In 2011, Zada wrote and directed Take This Lollipop as both an interactive horror short film and a Facebook application, using the Facebook Connect app to allow viewers to bring themselves into the film using pictures and messages from their own Facebook profile. Originally intended as a social experiment, Zada admits he "threw the script together" in approximately 30 minutes, and completed the project in four weeks along with developer Jason Nickel and the collaborative efforts of Tool of North America. In November, 2011, "Take This Lollipop" was noted as the fastest-growing Facebook application.

Zada TNA worked with Australia's Tourism Victoria and directed the crowdfunded "Remote Control Tourist" which, over a five-day period in October 2013, allowed potential Melbourne visitors to virtually explore the city using social media. Zada stated "Hundreds of photos, videos, and data will come to life and give anyone who is thinking of visiting or is currently visiting Melbourne the coolest and most interesting way to research and explore the city."

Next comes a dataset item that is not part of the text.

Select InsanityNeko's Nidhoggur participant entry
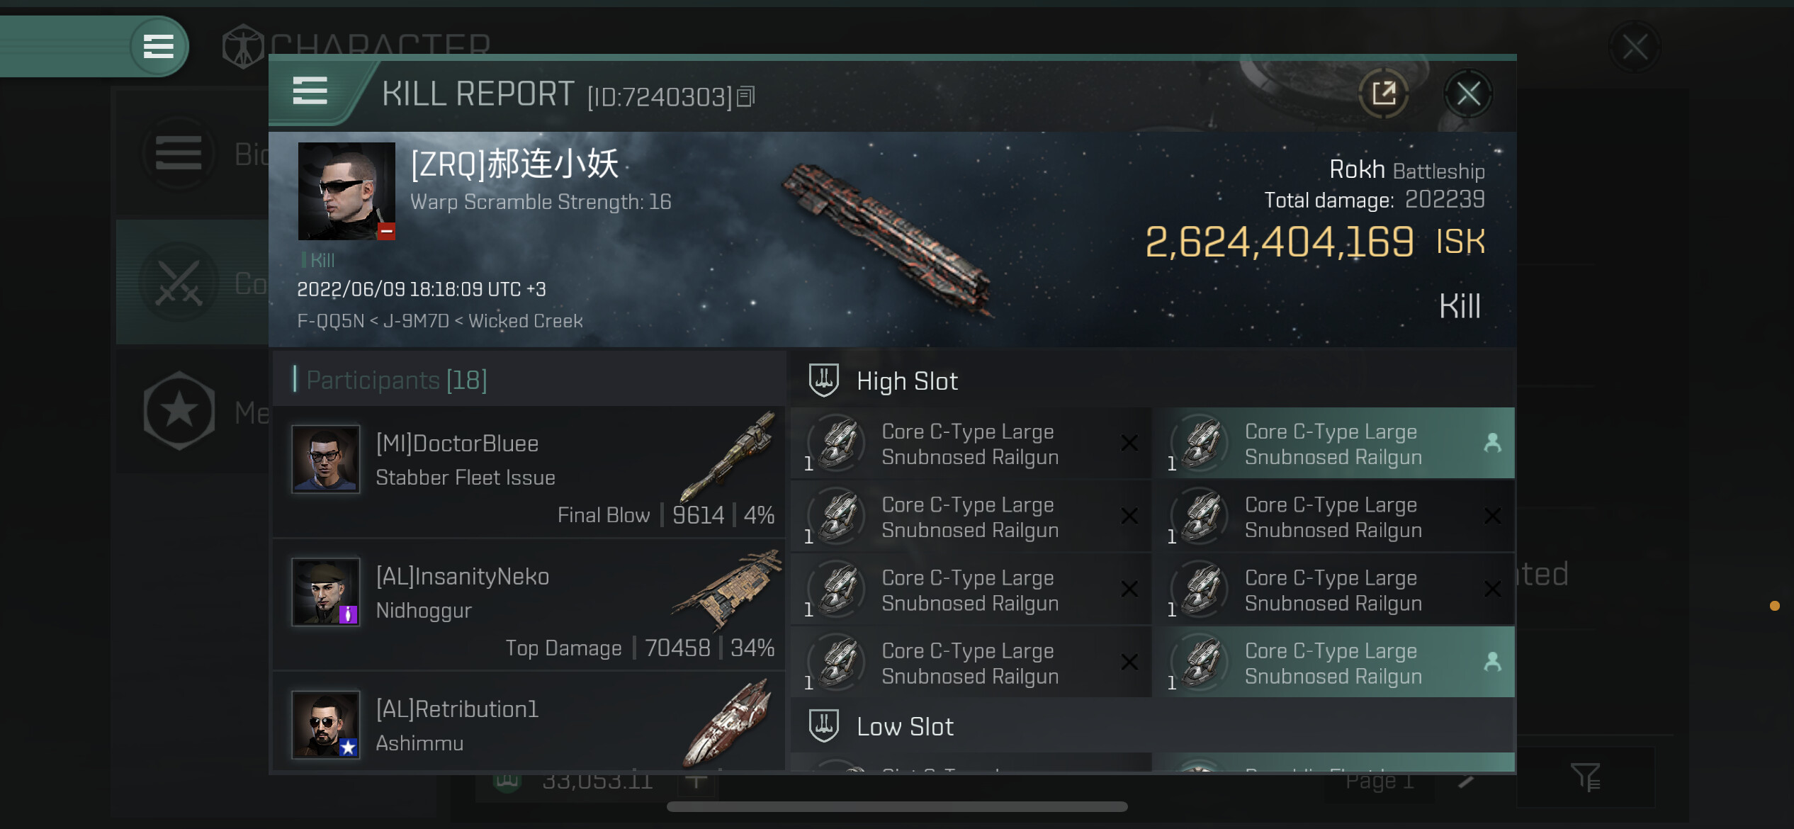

Zada helmed the 2016 film The Forest. Game of Thrones star Natalie Dormer and Taylor Kinney starred, and Focus Features has the North American distribution rights to the film, which was Zada's feature film directorial debut.

== Recognition ==

In speaking toward Elf Yourself in his book Adland: Searching for the Meaning of Life on a Branded Planet, author James P. Othmer called it "a strange, corny, yet enormously successful website." He observed that while 19 other sites created for OfficeMax had modest success, it was "nothing like the level of action that came out of the Elf Yourself site," and that, as created by Zada, the site "not only transcended the online genre; it transcended advertising and became the kind of cultural event that marketers dream of".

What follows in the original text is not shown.